*Work instruction*
Lines in the listing below may contain the string "Sort". Say how many do, giving only the number.

----

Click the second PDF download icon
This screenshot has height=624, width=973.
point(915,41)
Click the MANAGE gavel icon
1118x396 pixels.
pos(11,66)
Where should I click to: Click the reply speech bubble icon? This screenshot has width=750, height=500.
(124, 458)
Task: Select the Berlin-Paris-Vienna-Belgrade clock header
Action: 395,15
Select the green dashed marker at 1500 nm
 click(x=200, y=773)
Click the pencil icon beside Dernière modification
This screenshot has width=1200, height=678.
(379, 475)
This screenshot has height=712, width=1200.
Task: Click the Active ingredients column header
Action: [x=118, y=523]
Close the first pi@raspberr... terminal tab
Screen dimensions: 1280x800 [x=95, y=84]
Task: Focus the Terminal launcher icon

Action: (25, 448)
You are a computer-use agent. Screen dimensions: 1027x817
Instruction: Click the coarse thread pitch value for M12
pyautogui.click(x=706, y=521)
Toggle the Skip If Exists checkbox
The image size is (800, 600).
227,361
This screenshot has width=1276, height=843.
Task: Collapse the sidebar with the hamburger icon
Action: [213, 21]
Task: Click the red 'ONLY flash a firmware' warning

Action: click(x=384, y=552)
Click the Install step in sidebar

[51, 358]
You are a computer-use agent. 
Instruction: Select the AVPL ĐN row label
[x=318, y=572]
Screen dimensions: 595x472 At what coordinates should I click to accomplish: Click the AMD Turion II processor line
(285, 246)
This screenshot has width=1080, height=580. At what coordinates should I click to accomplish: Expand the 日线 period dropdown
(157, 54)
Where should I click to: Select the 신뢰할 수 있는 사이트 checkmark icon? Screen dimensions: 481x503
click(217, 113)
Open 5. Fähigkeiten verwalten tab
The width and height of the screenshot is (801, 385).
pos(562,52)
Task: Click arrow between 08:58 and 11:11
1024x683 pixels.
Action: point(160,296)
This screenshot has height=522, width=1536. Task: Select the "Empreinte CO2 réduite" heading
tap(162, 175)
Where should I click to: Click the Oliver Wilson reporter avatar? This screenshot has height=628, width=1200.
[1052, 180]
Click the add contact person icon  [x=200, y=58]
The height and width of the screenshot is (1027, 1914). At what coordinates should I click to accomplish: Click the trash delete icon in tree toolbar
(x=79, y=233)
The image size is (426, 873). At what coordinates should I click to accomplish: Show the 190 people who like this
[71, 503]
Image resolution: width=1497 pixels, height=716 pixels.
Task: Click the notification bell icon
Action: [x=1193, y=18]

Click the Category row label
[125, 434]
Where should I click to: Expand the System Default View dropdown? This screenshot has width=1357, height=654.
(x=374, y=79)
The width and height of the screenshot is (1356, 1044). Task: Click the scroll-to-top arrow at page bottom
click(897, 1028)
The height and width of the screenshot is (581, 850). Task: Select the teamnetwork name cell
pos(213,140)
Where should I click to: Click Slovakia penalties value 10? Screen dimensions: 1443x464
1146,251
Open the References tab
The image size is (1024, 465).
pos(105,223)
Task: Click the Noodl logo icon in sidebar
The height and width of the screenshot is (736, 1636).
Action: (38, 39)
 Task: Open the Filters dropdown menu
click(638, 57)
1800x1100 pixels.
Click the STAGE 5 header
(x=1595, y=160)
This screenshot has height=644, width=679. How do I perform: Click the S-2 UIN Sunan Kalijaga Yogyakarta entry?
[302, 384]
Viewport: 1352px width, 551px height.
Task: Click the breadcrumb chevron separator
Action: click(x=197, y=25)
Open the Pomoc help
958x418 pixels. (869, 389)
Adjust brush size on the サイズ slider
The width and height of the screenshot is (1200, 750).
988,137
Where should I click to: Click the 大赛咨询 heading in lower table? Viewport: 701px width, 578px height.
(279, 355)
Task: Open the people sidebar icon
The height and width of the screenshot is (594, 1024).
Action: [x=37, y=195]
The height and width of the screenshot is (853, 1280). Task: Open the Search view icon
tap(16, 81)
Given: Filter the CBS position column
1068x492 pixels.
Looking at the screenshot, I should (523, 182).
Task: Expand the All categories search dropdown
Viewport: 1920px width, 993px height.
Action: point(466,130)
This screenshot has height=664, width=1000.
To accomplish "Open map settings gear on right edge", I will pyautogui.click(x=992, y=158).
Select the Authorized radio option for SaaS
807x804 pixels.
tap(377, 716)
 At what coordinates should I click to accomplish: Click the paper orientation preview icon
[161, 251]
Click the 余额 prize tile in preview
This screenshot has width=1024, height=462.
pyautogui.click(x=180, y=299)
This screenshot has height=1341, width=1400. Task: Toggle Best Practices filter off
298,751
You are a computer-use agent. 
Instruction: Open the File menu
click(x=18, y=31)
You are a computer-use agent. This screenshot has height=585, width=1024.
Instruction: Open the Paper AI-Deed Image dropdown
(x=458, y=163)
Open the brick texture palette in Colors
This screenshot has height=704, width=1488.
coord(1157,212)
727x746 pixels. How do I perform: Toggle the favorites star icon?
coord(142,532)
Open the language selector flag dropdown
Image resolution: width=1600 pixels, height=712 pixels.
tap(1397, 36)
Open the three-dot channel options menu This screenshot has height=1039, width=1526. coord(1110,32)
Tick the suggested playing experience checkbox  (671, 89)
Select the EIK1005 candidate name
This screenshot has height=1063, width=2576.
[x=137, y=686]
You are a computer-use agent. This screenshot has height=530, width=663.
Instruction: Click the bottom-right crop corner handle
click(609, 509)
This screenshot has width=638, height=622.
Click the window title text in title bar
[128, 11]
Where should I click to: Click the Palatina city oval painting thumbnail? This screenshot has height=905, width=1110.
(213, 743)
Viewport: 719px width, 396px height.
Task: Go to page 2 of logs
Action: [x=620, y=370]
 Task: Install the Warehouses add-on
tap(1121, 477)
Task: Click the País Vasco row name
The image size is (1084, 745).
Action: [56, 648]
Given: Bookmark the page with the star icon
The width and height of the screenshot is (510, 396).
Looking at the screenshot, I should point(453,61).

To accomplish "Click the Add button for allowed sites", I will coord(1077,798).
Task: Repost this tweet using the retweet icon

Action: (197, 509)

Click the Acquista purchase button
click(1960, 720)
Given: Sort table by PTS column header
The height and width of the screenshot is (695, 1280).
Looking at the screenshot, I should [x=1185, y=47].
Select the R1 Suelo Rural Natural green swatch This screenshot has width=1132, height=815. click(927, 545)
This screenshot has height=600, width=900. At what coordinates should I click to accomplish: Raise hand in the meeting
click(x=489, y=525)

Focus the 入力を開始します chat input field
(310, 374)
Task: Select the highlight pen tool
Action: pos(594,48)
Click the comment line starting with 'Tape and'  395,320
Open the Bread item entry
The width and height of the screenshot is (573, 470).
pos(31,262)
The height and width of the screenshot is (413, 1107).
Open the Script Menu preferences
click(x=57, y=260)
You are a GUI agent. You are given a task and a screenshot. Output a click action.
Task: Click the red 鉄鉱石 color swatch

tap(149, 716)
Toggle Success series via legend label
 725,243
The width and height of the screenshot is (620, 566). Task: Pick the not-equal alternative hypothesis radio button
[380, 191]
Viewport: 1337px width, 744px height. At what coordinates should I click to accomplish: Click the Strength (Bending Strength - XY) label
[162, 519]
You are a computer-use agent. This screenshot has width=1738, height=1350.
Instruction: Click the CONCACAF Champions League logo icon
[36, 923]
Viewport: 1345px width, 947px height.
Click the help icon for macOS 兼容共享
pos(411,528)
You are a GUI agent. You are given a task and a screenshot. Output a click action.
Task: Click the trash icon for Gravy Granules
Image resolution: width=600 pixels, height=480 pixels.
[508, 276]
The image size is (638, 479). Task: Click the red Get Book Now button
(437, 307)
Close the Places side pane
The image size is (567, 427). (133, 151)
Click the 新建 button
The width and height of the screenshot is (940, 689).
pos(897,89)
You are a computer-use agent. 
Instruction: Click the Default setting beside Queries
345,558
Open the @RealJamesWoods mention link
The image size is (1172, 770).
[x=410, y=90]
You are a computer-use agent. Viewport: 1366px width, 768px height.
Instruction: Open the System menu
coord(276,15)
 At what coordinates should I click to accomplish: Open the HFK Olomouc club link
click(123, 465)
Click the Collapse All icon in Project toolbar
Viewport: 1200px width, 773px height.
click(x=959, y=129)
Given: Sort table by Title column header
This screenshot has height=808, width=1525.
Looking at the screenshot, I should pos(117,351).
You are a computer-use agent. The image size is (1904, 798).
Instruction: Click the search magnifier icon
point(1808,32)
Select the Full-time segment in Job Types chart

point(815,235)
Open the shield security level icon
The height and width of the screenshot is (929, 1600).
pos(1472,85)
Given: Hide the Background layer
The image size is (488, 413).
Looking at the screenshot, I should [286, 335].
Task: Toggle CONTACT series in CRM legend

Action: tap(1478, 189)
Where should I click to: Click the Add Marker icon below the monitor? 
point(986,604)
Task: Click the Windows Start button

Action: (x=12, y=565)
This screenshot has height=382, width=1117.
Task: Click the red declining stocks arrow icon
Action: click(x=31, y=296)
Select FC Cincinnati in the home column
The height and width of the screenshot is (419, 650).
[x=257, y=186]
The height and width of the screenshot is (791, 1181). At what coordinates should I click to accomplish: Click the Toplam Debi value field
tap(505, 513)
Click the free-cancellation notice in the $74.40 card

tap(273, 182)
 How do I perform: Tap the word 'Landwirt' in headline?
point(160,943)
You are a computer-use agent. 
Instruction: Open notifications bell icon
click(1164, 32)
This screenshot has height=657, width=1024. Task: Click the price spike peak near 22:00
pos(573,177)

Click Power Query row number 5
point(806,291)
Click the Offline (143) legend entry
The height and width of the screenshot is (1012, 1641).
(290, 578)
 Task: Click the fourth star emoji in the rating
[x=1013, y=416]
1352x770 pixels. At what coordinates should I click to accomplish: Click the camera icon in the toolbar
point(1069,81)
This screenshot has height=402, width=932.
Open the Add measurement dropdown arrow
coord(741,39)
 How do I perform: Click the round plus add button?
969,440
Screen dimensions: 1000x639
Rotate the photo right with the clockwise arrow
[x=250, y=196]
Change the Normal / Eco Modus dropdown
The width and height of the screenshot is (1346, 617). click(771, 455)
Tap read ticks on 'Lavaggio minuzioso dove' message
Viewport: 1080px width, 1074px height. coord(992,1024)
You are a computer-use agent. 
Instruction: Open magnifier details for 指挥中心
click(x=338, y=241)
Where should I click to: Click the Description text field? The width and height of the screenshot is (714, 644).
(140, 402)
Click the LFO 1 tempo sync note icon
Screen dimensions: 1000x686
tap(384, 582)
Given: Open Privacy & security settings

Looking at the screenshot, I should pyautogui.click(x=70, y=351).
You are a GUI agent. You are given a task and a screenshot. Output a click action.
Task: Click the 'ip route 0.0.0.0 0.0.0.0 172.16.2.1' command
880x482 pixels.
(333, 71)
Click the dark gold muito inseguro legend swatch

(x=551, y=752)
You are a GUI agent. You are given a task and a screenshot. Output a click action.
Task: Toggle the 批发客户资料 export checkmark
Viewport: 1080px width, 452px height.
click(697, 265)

----

*Task answer*
2